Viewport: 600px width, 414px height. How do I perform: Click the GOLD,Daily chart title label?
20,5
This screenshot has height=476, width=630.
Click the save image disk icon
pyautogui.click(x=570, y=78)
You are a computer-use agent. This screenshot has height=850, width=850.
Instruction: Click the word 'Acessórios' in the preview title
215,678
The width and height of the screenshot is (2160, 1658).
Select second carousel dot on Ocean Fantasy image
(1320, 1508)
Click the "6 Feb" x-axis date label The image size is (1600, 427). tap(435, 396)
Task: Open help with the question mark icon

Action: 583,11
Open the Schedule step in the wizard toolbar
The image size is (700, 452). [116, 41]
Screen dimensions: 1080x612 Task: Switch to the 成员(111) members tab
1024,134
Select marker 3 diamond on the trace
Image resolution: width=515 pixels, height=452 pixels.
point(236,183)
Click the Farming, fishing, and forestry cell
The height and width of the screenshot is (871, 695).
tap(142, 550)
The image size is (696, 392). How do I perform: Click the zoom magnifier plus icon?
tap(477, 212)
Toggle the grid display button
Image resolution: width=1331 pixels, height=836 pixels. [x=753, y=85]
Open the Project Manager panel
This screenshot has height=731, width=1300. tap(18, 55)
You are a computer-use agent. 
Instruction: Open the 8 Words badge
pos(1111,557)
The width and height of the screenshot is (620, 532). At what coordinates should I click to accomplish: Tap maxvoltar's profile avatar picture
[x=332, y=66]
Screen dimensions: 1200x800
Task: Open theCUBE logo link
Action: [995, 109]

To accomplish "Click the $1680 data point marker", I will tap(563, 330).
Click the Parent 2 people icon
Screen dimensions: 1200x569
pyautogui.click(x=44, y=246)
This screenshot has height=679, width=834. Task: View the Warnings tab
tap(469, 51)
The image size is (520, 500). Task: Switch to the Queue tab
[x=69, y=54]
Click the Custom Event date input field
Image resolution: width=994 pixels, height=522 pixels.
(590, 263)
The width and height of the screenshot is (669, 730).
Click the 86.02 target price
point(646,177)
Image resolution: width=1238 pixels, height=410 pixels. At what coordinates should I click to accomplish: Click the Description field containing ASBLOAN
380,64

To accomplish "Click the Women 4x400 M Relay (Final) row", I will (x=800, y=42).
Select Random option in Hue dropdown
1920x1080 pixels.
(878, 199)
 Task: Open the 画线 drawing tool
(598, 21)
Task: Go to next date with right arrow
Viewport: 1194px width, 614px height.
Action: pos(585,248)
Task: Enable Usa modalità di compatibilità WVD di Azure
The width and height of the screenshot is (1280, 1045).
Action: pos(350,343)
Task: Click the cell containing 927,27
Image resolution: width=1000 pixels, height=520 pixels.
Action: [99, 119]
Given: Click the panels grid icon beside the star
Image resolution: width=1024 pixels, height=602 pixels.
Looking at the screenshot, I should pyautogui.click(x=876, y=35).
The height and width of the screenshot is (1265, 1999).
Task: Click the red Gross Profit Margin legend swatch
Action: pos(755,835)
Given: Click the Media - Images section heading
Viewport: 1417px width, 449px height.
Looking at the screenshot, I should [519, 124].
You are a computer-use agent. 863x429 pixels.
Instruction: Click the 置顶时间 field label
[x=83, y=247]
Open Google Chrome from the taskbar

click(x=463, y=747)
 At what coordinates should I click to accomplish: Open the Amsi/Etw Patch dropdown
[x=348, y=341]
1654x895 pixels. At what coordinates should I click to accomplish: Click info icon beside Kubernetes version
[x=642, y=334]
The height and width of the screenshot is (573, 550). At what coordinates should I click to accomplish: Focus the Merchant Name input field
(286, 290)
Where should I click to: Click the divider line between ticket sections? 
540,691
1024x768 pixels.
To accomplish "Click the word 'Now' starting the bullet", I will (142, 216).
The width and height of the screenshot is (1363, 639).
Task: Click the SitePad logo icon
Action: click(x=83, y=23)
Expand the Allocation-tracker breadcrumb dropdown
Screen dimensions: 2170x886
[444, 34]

What you should do: Once you find the string "date" in a line of the records, copy that line.

Answer for the task:
Click the "6 Feb" x-axis date label The image size is (1600, 427). tap(435, 396)
Click the Custom Event date input field
Task: Go to next date with right arrow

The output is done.